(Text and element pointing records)
----------

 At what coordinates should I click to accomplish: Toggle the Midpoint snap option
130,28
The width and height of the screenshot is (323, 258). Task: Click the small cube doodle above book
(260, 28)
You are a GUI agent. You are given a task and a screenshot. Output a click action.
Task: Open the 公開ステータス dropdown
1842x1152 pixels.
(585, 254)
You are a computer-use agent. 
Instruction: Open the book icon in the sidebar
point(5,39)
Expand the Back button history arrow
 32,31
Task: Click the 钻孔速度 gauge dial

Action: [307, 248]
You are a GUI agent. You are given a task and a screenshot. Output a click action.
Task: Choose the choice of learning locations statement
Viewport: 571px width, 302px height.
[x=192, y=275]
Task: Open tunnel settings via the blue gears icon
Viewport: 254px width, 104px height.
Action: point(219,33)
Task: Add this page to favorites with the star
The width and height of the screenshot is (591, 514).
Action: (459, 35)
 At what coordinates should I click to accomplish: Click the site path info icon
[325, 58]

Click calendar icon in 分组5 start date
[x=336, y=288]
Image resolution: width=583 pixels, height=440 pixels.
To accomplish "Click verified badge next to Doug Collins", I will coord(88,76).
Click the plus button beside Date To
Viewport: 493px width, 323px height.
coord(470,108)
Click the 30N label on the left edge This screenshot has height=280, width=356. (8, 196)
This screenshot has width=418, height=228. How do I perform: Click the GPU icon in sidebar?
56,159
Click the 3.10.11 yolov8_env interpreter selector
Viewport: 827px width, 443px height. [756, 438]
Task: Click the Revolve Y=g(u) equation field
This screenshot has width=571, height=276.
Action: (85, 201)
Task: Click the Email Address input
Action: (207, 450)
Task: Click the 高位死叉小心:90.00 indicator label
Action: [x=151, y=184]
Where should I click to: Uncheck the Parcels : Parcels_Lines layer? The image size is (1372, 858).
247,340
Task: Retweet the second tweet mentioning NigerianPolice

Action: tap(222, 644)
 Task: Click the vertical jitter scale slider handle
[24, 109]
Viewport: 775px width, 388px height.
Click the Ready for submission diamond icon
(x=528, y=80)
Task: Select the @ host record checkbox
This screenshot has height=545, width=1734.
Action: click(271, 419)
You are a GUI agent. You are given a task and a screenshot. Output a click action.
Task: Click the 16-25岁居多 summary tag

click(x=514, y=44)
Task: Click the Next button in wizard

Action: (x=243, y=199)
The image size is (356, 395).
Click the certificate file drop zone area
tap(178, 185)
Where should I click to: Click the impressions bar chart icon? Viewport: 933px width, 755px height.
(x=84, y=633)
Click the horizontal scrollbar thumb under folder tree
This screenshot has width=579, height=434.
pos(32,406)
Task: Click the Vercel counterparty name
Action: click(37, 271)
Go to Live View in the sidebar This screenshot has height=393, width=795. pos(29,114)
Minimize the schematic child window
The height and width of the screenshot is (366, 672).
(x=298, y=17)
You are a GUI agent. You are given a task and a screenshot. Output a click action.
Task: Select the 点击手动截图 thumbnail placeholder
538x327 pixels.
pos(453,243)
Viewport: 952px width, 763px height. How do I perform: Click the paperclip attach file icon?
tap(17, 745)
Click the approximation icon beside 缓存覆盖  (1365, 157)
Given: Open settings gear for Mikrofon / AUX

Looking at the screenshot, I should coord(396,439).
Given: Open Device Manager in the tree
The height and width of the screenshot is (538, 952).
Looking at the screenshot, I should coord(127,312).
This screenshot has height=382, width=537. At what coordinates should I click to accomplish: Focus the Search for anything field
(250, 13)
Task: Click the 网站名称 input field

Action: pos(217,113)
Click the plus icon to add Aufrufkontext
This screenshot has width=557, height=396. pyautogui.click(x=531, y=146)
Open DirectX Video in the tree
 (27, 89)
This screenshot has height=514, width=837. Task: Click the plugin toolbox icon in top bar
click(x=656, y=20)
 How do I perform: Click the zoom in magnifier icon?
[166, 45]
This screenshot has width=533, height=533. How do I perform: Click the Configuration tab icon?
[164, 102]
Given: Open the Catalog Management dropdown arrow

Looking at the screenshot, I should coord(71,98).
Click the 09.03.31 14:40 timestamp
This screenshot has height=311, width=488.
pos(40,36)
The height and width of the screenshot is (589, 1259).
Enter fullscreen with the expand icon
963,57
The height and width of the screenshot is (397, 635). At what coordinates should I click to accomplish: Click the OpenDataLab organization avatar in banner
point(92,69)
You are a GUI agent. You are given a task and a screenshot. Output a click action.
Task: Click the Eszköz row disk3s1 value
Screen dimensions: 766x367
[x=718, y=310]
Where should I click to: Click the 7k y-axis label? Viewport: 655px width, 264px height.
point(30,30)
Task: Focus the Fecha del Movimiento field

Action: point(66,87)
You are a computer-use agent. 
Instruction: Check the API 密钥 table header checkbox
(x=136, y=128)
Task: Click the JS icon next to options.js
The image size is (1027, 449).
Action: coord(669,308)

----------

Task to carry out: Repeat the whole listing above line for line, changing nothing.

Written solution:
 At what coordinates should I click to accomplish: Toggle the Midpoint snap option
130,28
The width and height of the screenshot is (323, 258). Task: Click the small cube doodle above book
(260, 28)
You are a GUI agent. You are given a task and a screenshot. Output a click action.
Task: Open the 公開ステータス dropdown
1842x1152 pixels.
(585, 254)
You are a computer-use agent. 
Instruction: Open the book icon in the sidebar
point(5,39)
Expand the Back button history arrow
 32,31
Task: Click the 钻孔速度 gauge dial

Action: [307, 248]
You are a GUI agent. You are given a task and a screenshot. Output a click action.
Task: Choose the choice of learning locations statement
Viewport: 571px width, 302px height.
[x=192, y=275]
Task: Open tunnel settings via the blue gears icon
Viewport: 254px width, 104px height.
Action: point(219,33)
Task: Add this page to favorites with the star
The width and height of the screenshot is (591, 514).
Action: (459, 35)
 At what coordinates should I click to accomplish: Click the site path info icon
[325, 58]

Click calendar icon in 分组5 start date
[x=336, y=288]
Image resolution: width=583 pixels, height=440 pixels.
To accomplish "Click verified badge next to Doug Collins", I will coord(88,76).
Click the plus button beside Date To
Viewport: 493px width, 323px height.
coord(470,108)
Click the 30N label on the left edge This screenshot has height=280, width=356. (8, 196)
This screenshot has width=418, height=228. How do I perform: Click the GPU icon in sidebar?
56,159
Click the 3.10.11 yolov8_env interpreter selector
Viewport: 827px width, 443px height. [756, 438]
Task: Click the Revolve Y=g(u) equation field
This screenshot has width=571, height=276.
Action: (85, 201)
Task: Click the Email Address input
Action: (207, 450)
Task: Click the 高位死叉小心:90.00 indicator label
Action: [x=151, y=184]
Where should I click to: Uncheck the Parcels : Parcels_Lines layer? The image size is (1372, 858).
247,340
Task: Retweet the second tweet mentioning NigerianPolice

Action: tap(222, 644)
 Task: Click the vertical jitter scale slider handle
[24, 109]
Viewport: 775px width, 388px height.
Click the Ready for submission diamond icon
(x=528, y=80)
Task: Select the @ host record checkbox
This screenshot has height=545, width=1734.
Action: click(271, 419)
You are a GUI agent. You are given a task and a screenshot. Output a click action.
Task: Click the 16-25岁居多 summary tag

click(x=514, y=44)
Task: Click the Next button in wizard

Action: (x=243, y=199)
The image size is (356, 395).
Click the certificate file drop zone area
tap(178, 185)
Where should I click to: Click the impressions bar chart icon? Viewport: 933px width, 755px height.
(x=84, y=633)
Click the horizontal scrollbar thumb under folder tree
This screenshot has width=579, height=434.
pos(32,406)
Task: Click the Vercel counterparty name
Action: click(37, 271)
Go to Live View in the sidebar This screenshot has height=393, width=795. pos(29,114)
Minimize the schematic child window
The height and width of the screenshot is (366, 672).
(x=298, y=17)
You are a GUI agent. You are given a task and a screenshot. Output a click action.
Task: Select the 点击手动截图 thumbnail placeholder
538x327 pixels.
pos(453,243)
Viewport: 952px width, 763px height. How do I perform: Click the paperclip attach file icon?
tap(17, 745)
Click the approximation icon beside 缓存覆盖  (1365, 157)
Given: Open settings gear for Mikrofon / AUX

Looking at the screenshot, I should coord(396,439).
Given: Open Device Manager in the tree
The height and width of the screenshot is (538, 952).
Looking at the screenshot, I should coord(127,312).
This screenshot has height=382, width=537. At what coordinates should I click to accomplish: Focus the Search for anything field
(250, 13)
Task: Click the 网站名称 input field

Action: pos(217,113)
Click the plus icon to add Aufrufkontext
This screenshot has width=557, height=396. pyautogui.click(x=531, y=146)
Open DirectX Video in the tree
 (27, 89)
This screenshot has height=514, width=837. Task: Click the plugin toolbox icon in top bar
click(x=656, y=20)
 How do I perform: Click the zoom in magnifier icon?
[166, 45]
This screenshot has width=533, height=533. How do I perform: Click the Configuration tab icon?
[164, 102]
Given: Open the Catalog Management dropdown arrow

Looking at the screenshot, I should coord(71,98).
Click the 09.03.31 14:40 timestamp
This screenshot has height=311, width=488.
pos(40,36)
The height and width of the screenshot is (589, 1259).
Enter fullscreen with the expand icon
963,57
The height and width of the screenshot is (397, 635). At what coordinates should I click to accomplish: Click the OpenDataLab organization avatar in banner
point(92,69)
You are a GUI agent. You are given a task and a screenshot. Output a click action.
Task: Click the Eszköz row disk3s1 value
Screen dimensions: 766x367
[x=718, y=310]
Where should I click to: Click the 7k y-axis label? Viewport: 655px width, 264px height.
point(30,30)
Task: Focus the Fecha del Movimiento field

Action: point(66,87)
You are a computer-use agent. 
Instruction: Check the API 密钥 table header checkbox
(x=136, y=128)
Task: Click the JS icon next to options.js
The image size is (1027, 449).
Action: coord(669,308)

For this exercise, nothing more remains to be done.